### To do
Whatever lies between the line that holds "Click the Email Address field label" and the final line of the records below, both included, should be repeated exactly; leave out the pictures and add nothing.
------ Information supplied ------
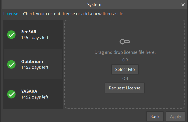Viewport: 188px width, 122px height.
Task: Open the License section link
Action: (11, 13)
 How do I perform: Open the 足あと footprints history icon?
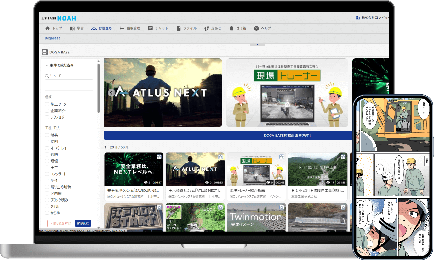pyautogui.click(x=207, y=28)
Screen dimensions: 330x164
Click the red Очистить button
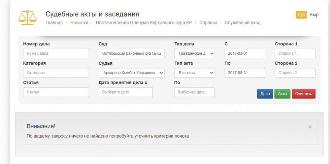click(303, 94)
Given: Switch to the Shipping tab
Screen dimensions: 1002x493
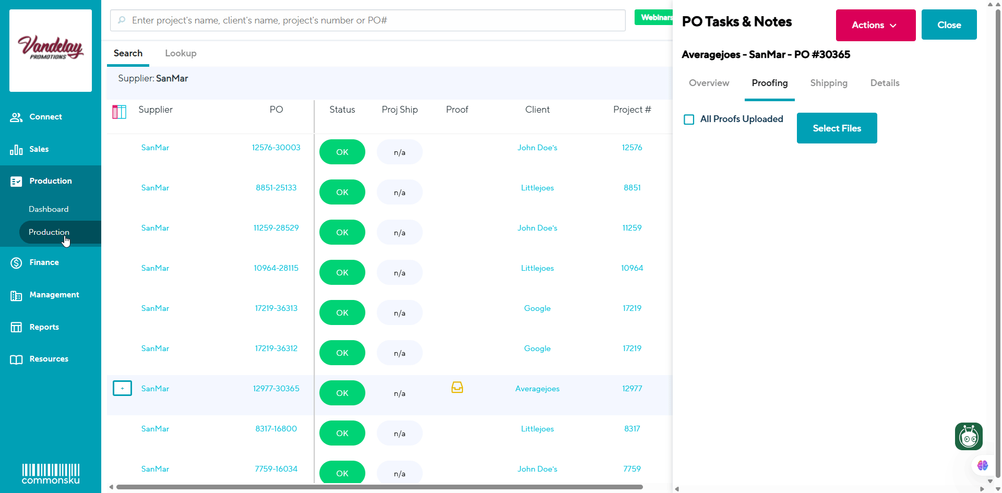Looking at the screenshot, I should coord(828,83).
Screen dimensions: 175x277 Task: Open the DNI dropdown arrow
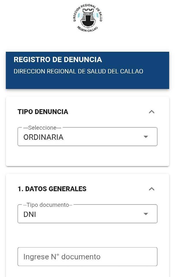146,214
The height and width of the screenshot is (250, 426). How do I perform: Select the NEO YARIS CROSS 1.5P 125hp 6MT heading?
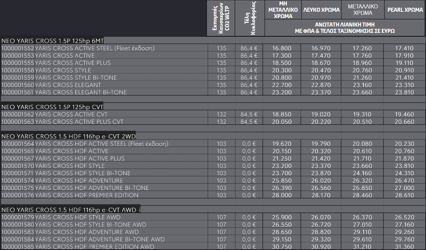(53, 41)
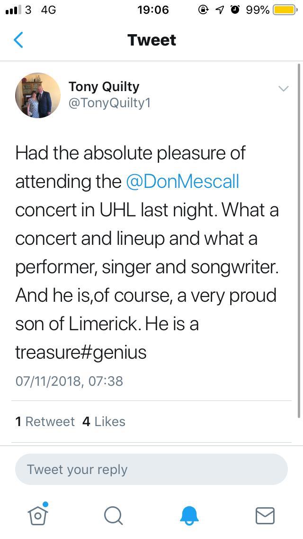
Task: Open the @DonMescall mention link
Action: point(182,182)
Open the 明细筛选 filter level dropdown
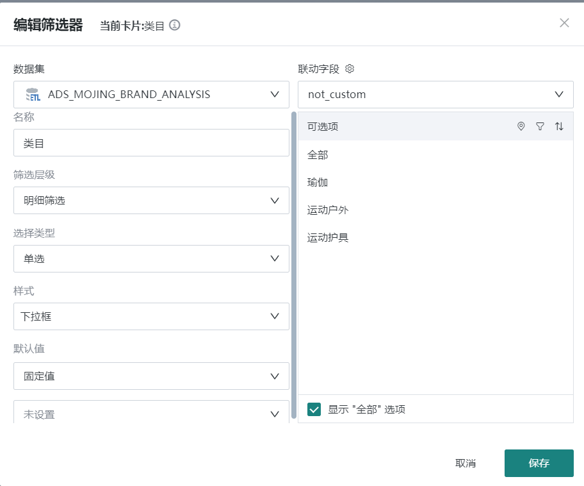 click(x=151, y=201)
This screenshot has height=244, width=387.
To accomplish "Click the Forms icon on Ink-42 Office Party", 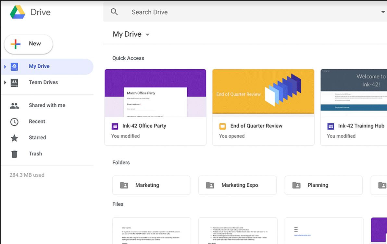I will (115, 126).
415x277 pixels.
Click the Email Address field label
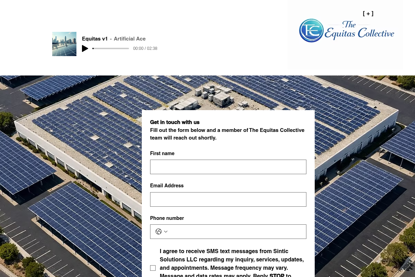167,186
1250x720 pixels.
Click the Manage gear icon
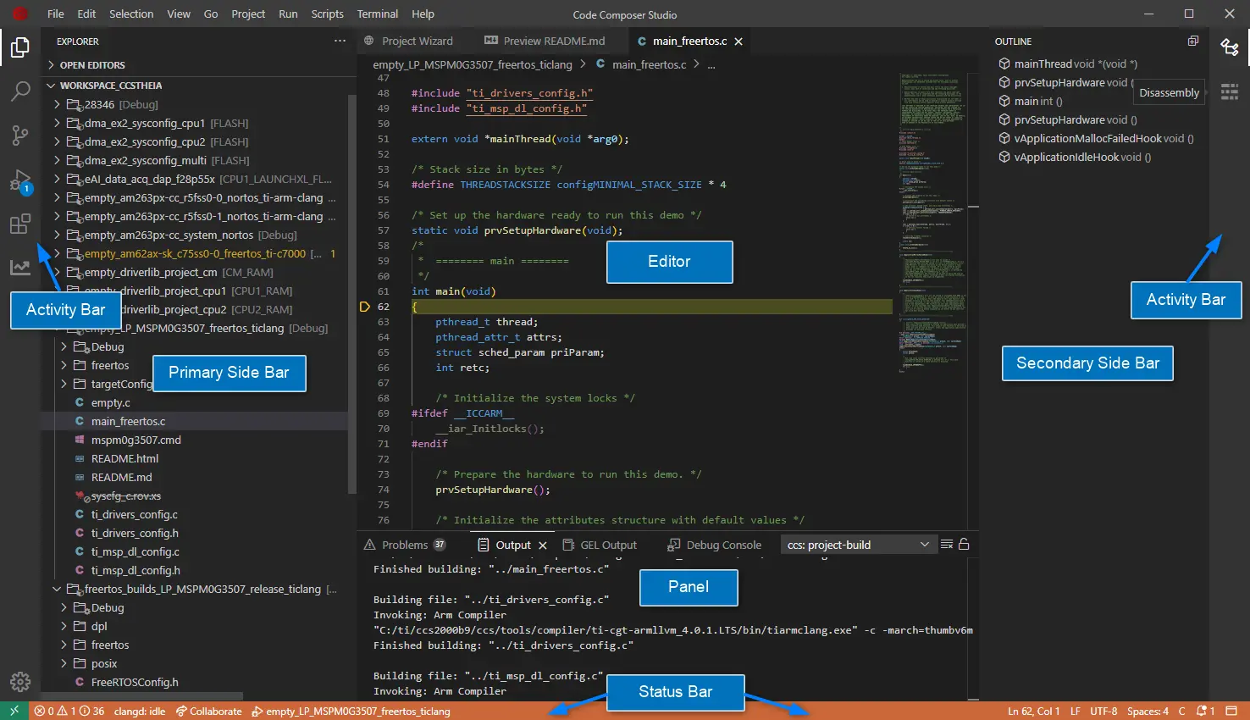click(x=20, y=682)
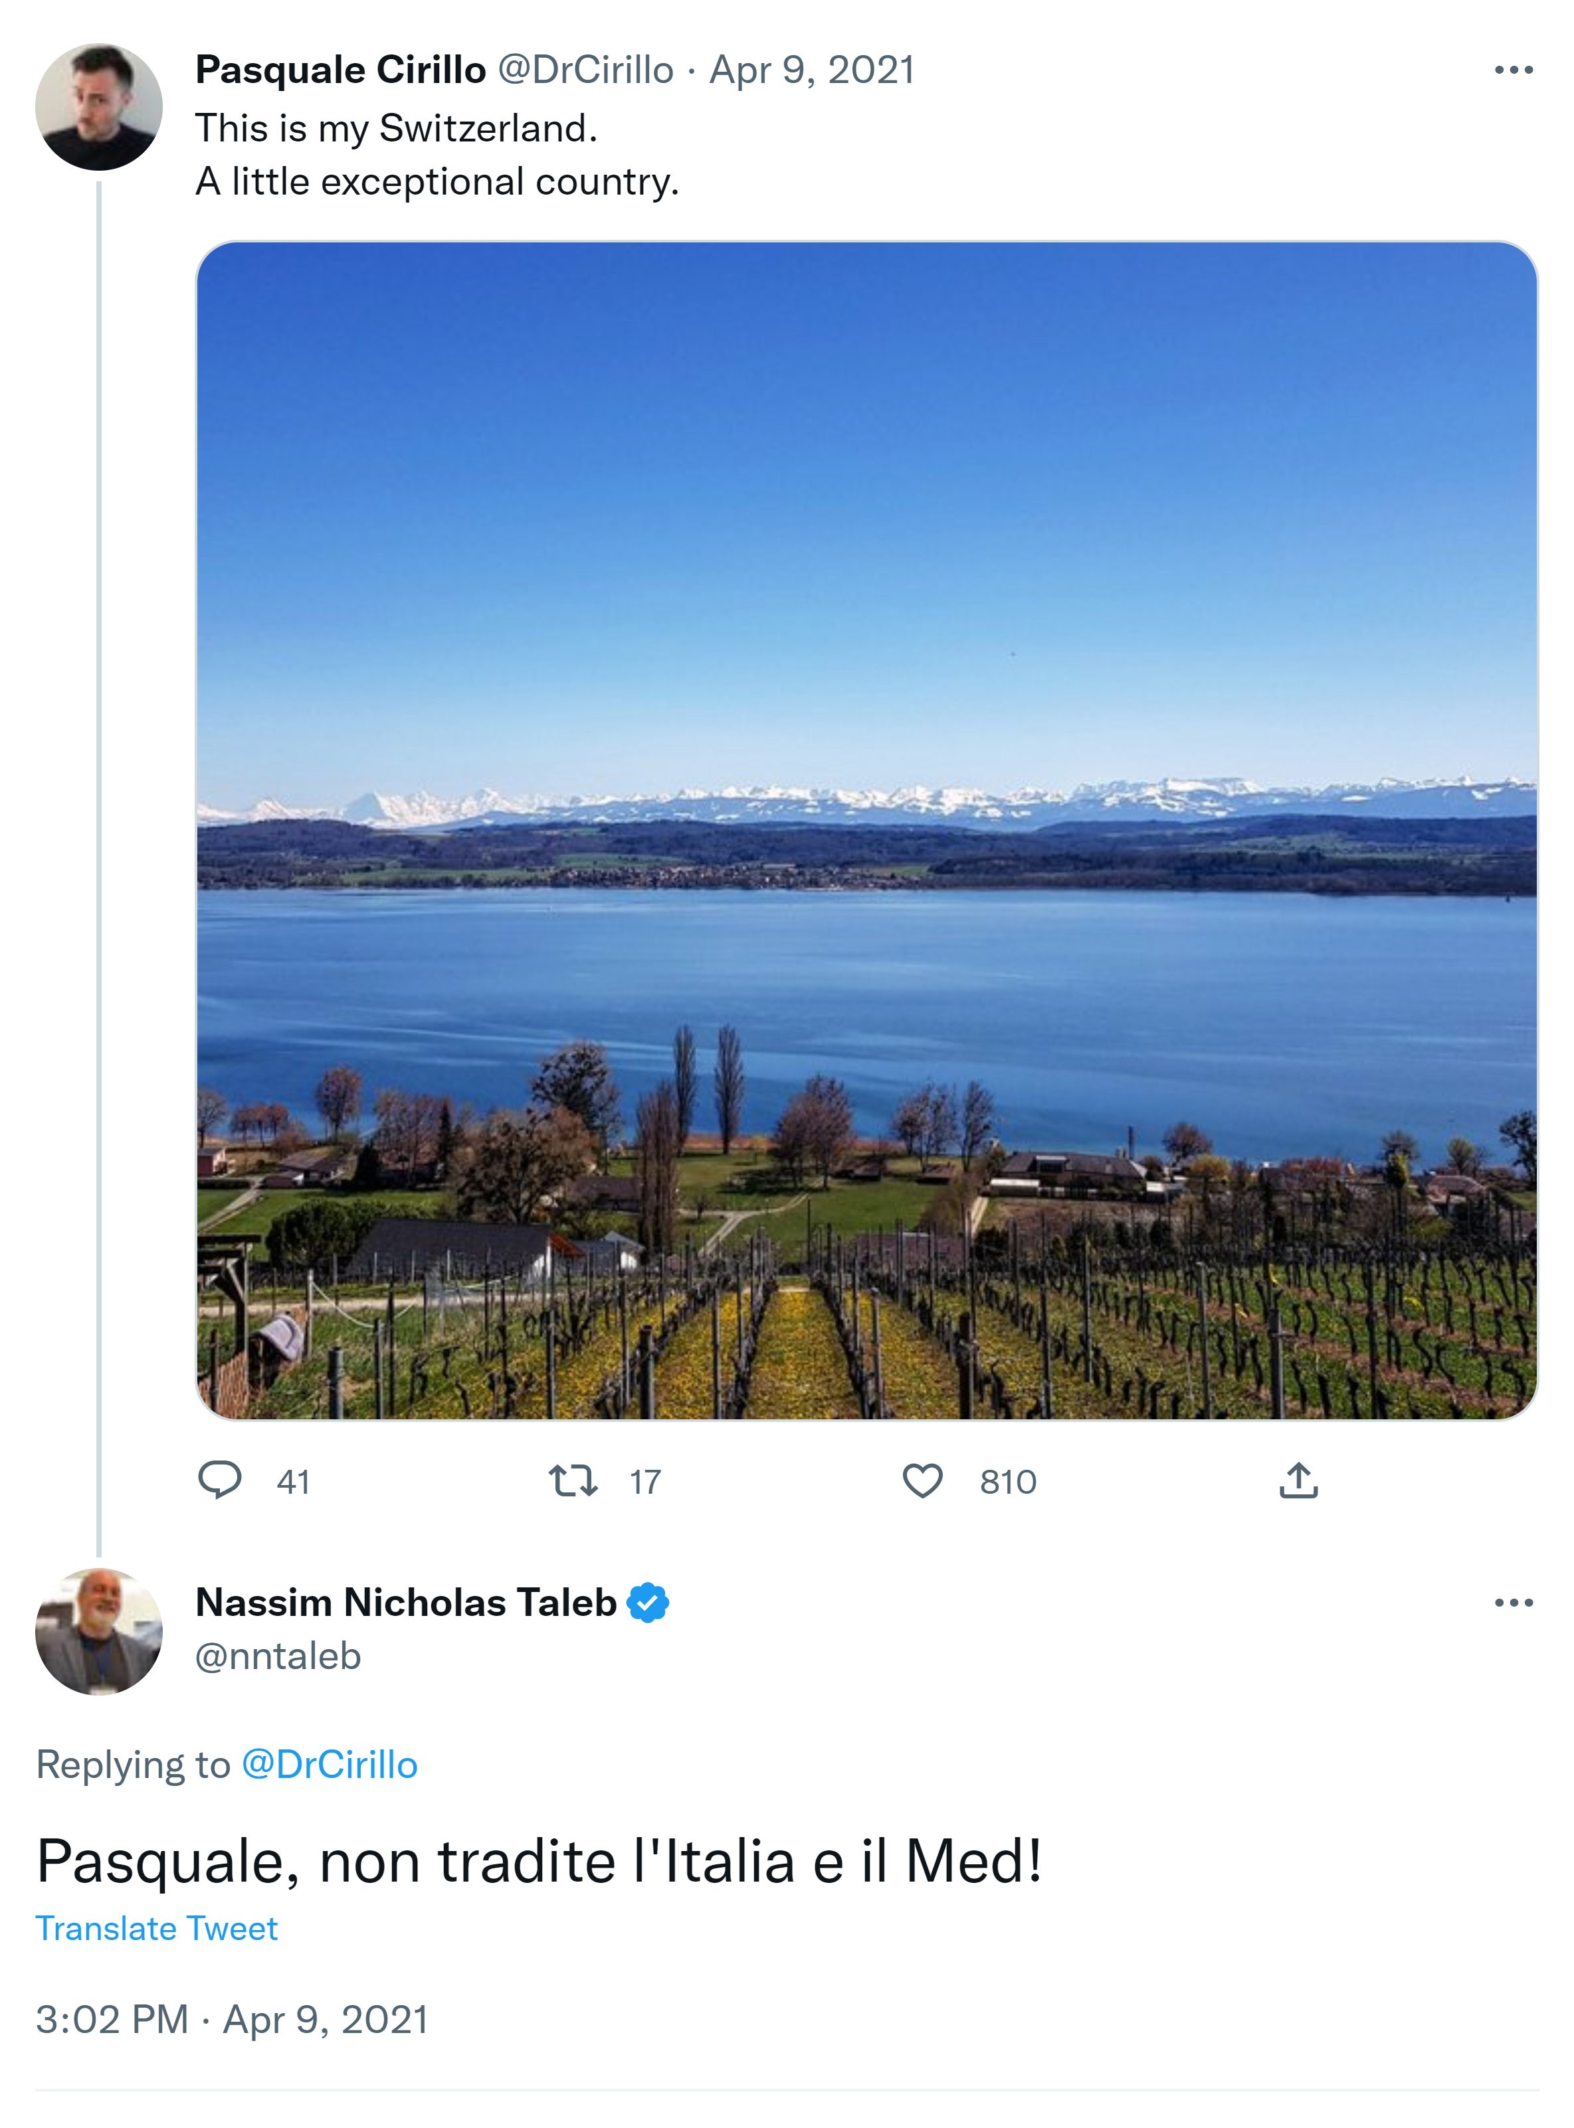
------
### Expected answer
Click the Email Address field label
167,186
1250x720 pixels.
Click the Manage gear icon
click(x=20, y=682)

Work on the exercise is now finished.